【映画に学ぶ英会話 4】アカデミー賞受賞作に学ぶ英語表現 『ゴッドファーザー3部作』より

米アカデミー賞は、映画界において最も栄誉あるイベントの一つです。受賞作品はメディアで大きく取り上げられ、世界的なヒットにつながることもしばしばです。近年では『英国王のスピーチ』や『ラ・ラ・ランド』、『シェイプ・オブ・ウォーター』といったユニークな作品が複数部門での受賞を果たし、多くの国々で人気を博しました。

今回は、アカデミー賞を複数部門で受賞した作品の中でもとりわけ高名な『ゴッドファーザー3部作』にフォーカスし、英語圏では誰もが知るような名セリフを選りすぐって紹介します。日本でも絶大な人気を誇るシリーズで、3部作すべてがオスカー候補または受賞となった初めてのケースでもあります(3作目はノミネートのみで、受賞には至りませんでした)。マーロン・ブランドやアル・パチーノといった名優が数々の印象的な演技を残し、ネイティブの間にも「作品は見ていないけれどセリフならばよく知っている」という人が数多くいます。また、作中で使われるニーノ・ロータ作曲の『愛のテーマ』も有名です。これを機に、ぜひ世界的に有名なセリフをマスターしてみましょう。

第1作『ゴッドファーザー(The Godfather)』(1972)

** やること **
1. ゴッドファーザーの記事をもとに、次の問いに答えてください。
(a) 近年複数部門で受賞した作品として最初に挙げられているのは何か。
(b) 3部作の3作目はアカデミー賞でどういう結果だったか。
(c) 『愛のテーマ』の作曲者は誰か。
2. 次の各文がゴッドファーザーの記事の内容と合っているかどうか、記事の言葉を引いて判定してください。
(a) 3部作はすべてアカデミー賞を受賞した。
(b) 第1作は1972年の作品である。
(c) マーロン・ブランドが出演している。
3. ゴッドファーザーの記事の続きを、最後の見出しの後から書いてください。
一覧は別の出典から取ったものです。

** データ **

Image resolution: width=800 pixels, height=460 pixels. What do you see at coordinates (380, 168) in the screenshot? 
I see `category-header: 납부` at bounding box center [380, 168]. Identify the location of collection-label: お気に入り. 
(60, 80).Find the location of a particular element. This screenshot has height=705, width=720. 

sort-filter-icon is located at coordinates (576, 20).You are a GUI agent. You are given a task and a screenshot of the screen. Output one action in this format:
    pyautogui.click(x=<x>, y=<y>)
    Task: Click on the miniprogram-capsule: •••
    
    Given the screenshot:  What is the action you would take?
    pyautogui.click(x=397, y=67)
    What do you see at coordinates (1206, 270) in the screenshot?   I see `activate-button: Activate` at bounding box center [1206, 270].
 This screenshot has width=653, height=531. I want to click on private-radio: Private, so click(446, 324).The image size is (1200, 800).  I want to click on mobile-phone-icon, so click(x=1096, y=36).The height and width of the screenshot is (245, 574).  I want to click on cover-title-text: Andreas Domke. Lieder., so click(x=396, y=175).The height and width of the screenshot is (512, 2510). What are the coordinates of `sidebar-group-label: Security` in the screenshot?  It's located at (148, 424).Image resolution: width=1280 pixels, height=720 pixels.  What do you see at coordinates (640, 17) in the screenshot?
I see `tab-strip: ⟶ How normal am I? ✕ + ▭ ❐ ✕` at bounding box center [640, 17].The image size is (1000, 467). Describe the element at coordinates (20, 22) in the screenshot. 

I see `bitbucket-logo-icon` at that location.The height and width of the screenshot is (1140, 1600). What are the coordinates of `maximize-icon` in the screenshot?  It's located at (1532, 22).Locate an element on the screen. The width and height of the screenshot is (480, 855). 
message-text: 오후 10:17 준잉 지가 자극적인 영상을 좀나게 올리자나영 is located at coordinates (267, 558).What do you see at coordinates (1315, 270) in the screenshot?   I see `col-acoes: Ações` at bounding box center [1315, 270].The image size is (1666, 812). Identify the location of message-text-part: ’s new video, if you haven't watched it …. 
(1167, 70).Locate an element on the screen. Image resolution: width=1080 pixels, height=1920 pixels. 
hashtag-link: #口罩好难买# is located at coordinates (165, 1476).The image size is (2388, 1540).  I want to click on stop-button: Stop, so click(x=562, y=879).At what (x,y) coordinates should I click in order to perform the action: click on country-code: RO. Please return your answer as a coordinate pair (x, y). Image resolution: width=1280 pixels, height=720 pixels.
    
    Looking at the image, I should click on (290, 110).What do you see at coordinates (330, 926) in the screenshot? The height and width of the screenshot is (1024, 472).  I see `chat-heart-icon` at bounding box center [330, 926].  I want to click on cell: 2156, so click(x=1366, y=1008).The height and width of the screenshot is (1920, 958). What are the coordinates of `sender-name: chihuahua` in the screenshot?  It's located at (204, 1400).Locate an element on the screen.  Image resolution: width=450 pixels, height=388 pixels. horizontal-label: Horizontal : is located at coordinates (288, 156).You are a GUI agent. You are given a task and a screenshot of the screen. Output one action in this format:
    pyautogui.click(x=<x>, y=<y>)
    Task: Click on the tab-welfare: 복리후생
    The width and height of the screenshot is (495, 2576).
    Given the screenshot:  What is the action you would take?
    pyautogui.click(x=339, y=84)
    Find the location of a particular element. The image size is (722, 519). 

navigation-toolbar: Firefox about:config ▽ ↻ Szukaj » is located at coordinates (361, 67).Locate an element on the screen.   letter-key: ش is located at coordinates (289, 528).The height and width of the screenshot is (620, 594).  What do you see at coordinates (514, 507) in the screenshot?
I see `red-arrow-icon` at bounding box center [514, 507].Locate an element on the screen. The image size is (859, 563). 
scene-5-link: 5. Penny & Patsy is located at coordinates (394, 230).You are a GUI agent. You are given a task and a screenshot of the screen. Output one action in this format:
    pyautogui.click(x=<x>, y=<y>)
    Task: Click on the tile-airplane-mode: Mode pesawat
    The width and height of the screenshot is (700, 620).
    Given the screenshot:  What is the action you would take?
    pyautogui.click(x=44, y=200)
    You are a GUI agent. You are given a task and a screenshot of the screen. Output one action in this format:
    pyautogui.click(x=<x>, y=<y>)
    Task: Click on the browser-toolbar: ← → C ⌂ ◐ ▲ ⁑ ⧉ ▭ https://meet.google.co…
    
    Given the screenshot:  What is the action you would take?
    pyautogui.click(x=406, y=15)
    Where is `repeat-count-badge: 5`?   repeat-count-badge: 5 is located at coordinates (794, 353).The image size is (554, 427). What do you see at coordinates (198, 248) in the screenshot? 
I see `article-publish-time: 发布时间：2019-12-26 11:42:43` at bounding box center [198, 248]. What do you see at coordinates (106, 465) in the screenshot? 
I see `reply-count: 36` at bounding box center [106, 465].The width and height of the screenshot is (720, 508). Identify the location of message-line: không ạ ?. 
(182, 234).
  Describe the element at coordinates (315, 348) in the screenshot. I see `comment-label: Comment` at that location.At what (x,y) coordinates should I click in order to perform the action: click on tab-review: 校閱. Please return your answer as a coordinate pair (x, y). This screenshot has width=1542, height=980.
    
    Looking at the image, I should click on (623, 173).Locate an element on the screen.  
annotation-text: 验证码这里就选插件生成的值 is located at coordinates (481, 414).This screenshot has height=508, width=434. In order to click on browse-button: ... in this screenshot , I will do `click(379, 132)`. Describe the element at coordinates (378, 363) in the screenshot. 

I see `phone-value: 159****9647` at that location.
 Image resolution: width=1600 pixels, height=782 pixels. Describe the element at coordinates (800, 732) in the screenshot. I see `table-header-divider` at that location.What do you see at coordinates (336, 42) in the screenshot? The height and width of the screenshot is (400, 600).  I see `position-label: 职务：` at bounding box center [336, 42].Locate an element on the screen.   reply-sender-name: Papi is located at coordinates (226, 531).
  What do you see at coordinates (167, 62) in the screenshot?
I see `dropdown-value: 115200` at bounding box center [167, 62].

** 解答 **
1.
(a) 『英国王のスピーチ』
(b) ノミネートのみで、受賞には至らなかった。
(c) ニーノ・ロータ

2.
(a) いいえ。「3作目はノミネートのみで、受賞には至りませんでした」
(b) はい。「第1作『ゴッドファーザー(The Godfather)』(1972)」
(c) はい。「マーロン・ブランドやアル・パチーノといった名優が数々の印象的な演技を残し」

3.
【アカデミー賞 受賞部門】
作品賞・主演男優賞・脚色賞

『ゴッドファーザー』は、まずは作家マリオ・プーゾの小説として1969年に発行され、大ベストセラーになりました。それをフランシス・コッポラ監督が映像化したのが第1作目の映画です。1940年代のニューヨークを舞台に、イタリア系犯罪組織の首領(godfather)であるドン・ヴィトー・コルレオーネにマーロン・ブランドが扮し、また息子のマイケルを若きアル・パチーノが演じました。ブランドが主演男優賞を受賞したものの、ハリウッドにおける人種差別への抗議として辞退したことも有名な逸話です。

ここで、ゴッドファーザー3部作でもっともよく知られているセリフに触れてみましょう。


(※Cinemaxの過去の放映予告より)

“I’m gonna make him an offer he can’t refuse.”
(彼が断ることのできないオファーをしてみせる)

これは、映画出演を断られ、キャリアに行き詰まった知人の歌手にドンが放つセリフです(ここでの「彼」は、その歌手を鼻であしらった映画プロデューサーを指します)。この会話をもし映画プロデューサーの彼が聞いて入れば、ドンからの断ることのできない”offer”とは何を意味するのかを考え、身が縮む思いでしょう。ドン・コルレオーネの大胆で豪腕な性格が凝縮されたセリフであり、ネイティブならば一度は耳にしたことがあるフレーズなのではないでしょうか。

とはいえ、本来”offer”という言葉はもちろん「脅迫」ではなく、「申し出」を意味するので、このセリフを日常生活で使うにあたっては、次のようにアレンジすれば「can’t refuse」のニュアンスも変わってきます。以下、「勉強嫌いな子供の両親」AとBの会話です。

  • A : The test is coming up, but our daughter doesn’t study at all!
    (もうすぐテストなのに、あの子は全然勉強しないのよ!)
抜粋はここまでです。